PROBLEM REQUIREMENTS →
Exact reproduction required: the lines below from the line with "Task: Click the Финансирования account icon" to the line with "The height and", both ends included, and no others.

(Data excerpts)
[Start of Attachment]

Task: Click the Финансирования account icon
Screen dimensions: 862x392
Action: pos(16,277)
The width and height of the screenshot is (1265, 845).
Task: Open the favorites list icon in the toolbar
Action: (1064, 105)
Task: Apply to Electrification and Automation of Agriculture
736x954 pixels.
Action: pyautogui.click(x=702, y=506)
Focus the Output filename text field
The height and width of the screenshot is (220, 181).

[End of Attachment]
[Start of Attachment]

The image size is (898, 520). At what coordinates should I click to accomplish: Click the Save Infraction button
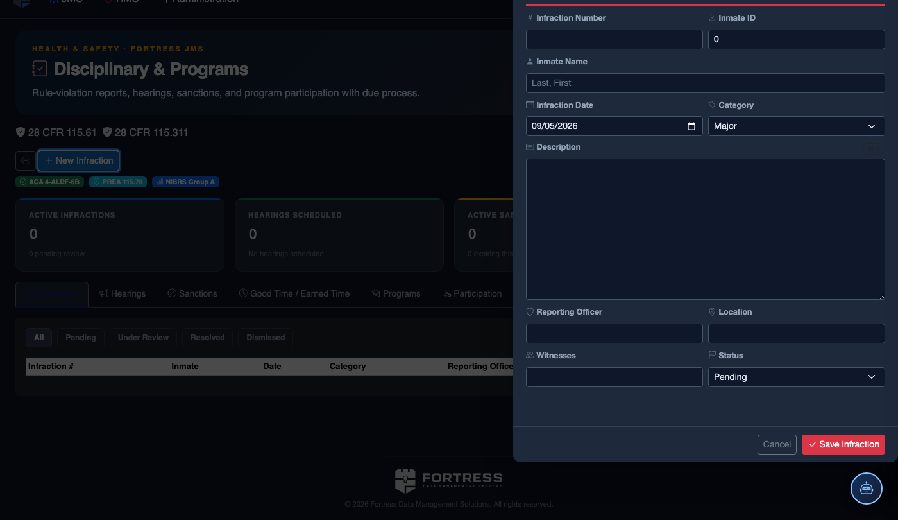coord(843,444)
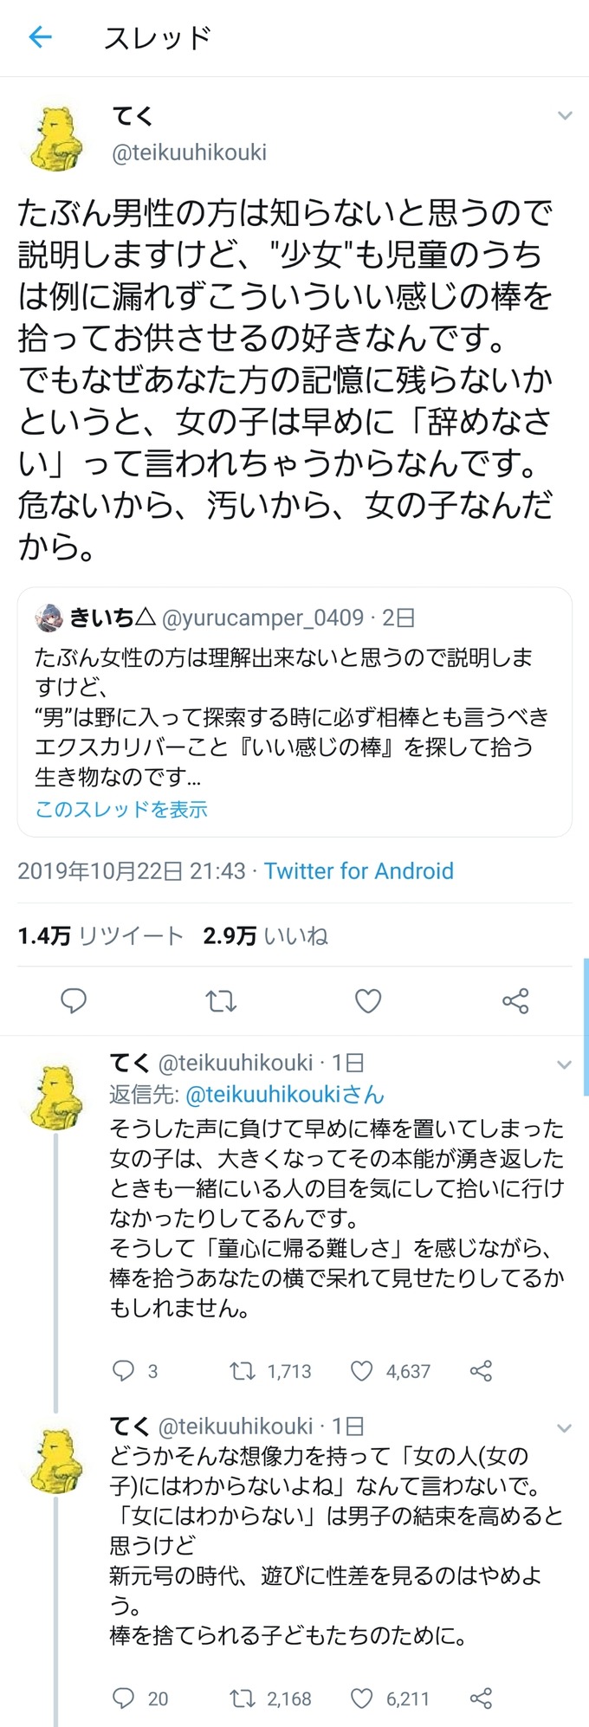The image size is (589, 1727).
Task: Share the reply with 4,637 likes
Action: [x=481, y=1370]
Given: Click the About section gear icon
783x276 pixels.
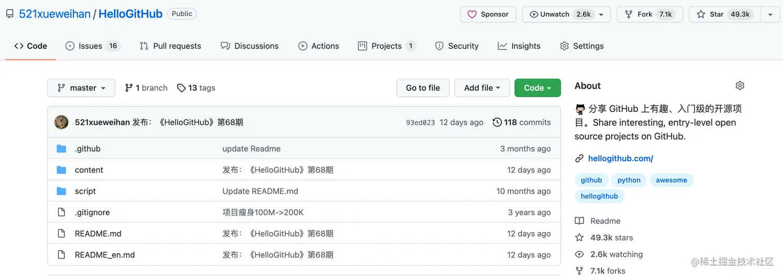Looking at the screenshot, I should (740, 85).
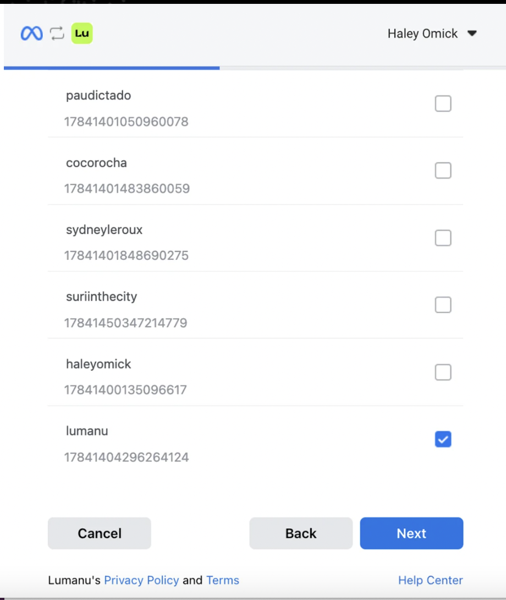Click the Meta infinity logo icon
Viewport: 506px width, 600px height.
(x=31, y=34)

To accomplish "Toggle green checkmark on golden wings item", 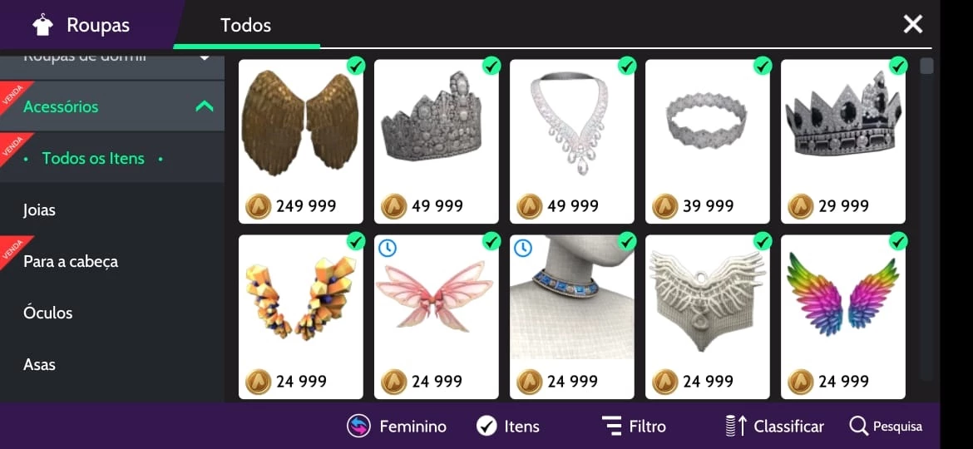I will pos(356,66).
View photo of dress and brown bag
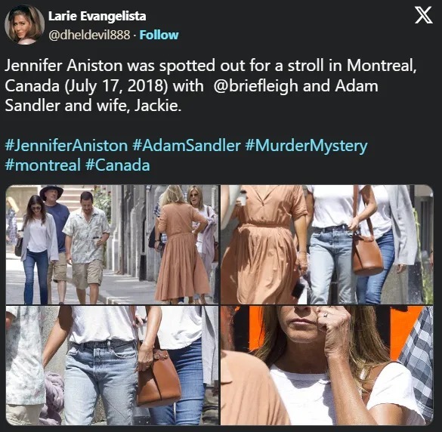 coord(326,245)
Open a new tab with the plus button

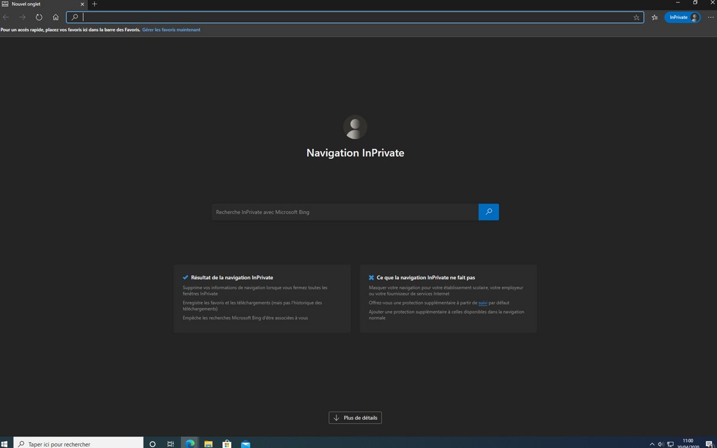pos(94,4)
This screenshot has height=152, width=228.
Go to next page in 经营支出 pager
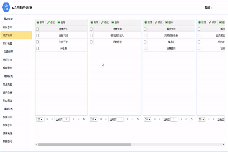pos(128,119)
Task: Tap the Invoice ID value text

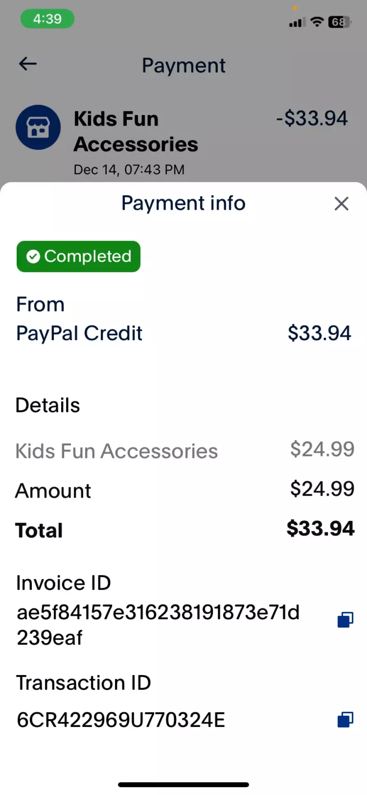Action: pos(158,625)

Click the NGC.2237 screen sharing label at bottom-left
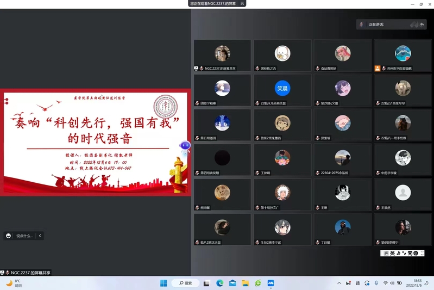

[End of Attachment]

EXERCISE RESULT →
Task: Click the Финансирования account icon
Screen dimensions: 862x392
Action: pos(16,277)
The width and height of the screenshot is (1265, 845).
Task: Open the favorites list icon in the toolbar
Action: (1064, 105)
Task: Apply to Electrification and Automation of Agriculture
736x954 pixels.
Action: pyautogui.click(x=702, y=506)
Focus the Output filename text field
The height and width of the screenshot is (220, 181).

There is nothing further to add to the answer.